Sometimes, in this line of work, you get sent review offers that just happen to hit you at the right angle. Ain’t Got Time To Bleed: Medical Reports On Hollywood’s Greatest Action Heroes is one of them: a humour book that, well, does what it says on the cover, and little else. There’s no illusion of great depth there. It is what it is. My action-movie fandom got the better of me - clearly, I'm a sucker for this kind of thing.
Of the book’s twenty-nine featured characters, most selections are obvious - James Bond, Indiana Jones, Tony Stark, and so on. Others are more niche, like Face/Off's Sean Archer or Road House's Dalton or Demolition Man's John Spartan. Schwarzenegger is represented three times; Stallone twice; poor Bruce Willy only once. Just a handful of female characters make the cut, though that can be chalked up to poor representation in cinema to begin with (and there's an entire essay in how female heroes are depicted sustaining injuries versus how male heroes are). And as the book is solely limited to action movies, some of your favourites (from horror and sci-fi, especially) will likely be AWOL.

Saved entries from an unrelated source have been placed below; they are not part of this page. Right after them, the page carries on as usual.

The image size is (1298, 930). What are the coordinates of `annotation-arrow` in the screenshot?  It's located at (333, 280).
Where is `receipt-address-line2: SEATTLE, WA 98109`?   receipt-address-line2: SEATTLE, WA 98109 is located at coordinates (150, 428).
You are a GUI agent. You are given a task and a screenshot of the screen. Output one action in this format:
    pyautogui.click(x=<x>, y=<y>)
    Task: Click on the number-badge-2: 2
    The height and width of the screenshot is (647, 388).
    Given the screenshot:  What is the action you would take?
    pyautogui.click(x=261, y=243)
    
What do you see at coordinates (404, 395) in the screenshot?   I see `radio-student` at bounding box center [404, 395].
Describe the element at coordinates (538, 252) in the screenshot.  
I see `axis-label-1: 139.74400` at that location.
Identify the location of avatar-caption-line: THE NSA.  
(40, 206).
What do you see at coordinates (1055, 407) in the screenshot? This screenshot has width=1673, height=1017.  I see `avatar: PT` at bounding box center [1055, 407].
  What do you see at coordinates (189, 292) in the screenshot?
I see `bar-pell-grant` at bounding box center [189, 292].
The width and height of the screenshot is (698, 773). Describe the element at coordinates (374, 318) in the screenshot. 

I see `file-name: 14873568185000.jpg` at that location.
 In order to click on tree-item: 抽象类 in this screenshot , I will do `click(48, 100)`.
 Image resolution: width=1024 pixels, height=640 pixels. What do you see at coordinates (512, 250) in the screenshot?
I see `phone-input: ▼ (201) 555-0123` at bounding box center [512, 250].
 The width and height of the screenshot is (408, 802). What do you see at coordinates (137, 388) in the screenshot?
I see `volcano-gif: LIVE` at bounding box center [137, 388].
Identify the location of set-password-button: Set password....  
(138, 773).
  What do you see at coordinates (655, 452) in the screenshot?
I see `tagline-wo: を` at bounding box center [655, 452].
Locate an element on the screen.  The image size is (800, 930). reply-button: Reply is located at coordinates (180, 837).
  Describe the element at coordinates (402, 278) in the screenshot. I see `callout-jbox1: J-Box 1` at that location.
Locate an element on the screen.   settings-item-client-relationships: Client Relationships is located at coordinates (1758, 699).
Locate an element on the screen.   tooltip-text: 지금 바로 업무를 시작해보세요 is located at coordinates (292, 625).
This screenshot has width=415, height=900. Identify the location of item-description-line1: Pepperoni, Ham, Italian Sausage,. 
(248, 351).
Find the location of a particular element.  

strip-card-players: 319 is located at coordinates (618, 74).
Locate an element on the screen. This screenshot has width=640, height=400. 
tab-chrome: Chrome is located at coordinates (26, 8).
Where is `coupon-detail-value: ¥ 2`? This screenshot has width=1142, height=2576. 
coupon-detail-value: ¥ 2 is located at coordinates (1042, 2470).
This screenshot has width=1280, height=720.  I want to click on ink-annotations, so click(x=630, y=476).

Thankfully, Ain’t Got Time To Bleed takes as read the existence of genre elements like cryostasis, cybernetic limbs, lightsabre blades, and so on. There’s no “this made-up technology would instantly kill this person!” here. Instead, the book solely deals with injuries to the human body, where the bodies in question are susceptible to them. Each character has their injuries enumerated in thorough detail, and seeing it all laid out like that is amusing in itself - even if the accompanying illustrations aren’t quite as funny as they’re made out to be. No detail goes unnoticed, not even the digestive issues posed by John McClane’s ancient Twinkie; some characters get cursory psychological evaluations, too.
I’m no medical professional, but these incident summaries do at least seem thoroughly researched, even somewhat illuminating. For pedants, they're great, as you’ll learn exactly what kinds of maladies typical action movie business like explosions and punchups result in - degrees of burns, lacerations, haemorrhage, and so on. Each character gets a prognosis, too. Many could survive their ordeals - some would even fully recover - but nearly all would require immediate and comprehensive medical care to do so. The rest would be brain-damaged or paralysed, or yes, dead by dawn. (Oh, yeah - get ready for a bunch of corny jokes peppering the text. Just like action movies themselves.)
Look, there isn’t much to Ain’t Got Time To Bleed. It’s a novelty book - one you’d find on the “humour” shelves, if your local bookstore hadn’t closed down years ago. But this is the holiday season, dammit. Books like this are ideal for genre film enthusiasts - the kind of people who likely already own the movies referenced inside them, but would still get a chuckle out of flipping through an amusingly-written catalogue of their heroes’ injuries. Hell, it was novel enough for me to review it, and I got what I wanted out of it: a diverting reminder that action movie heroes are more awesome than regular human beings.
Alternatively, gift this book to the doctor or physiotherapist in your life - their waiting-room library will thank you for it.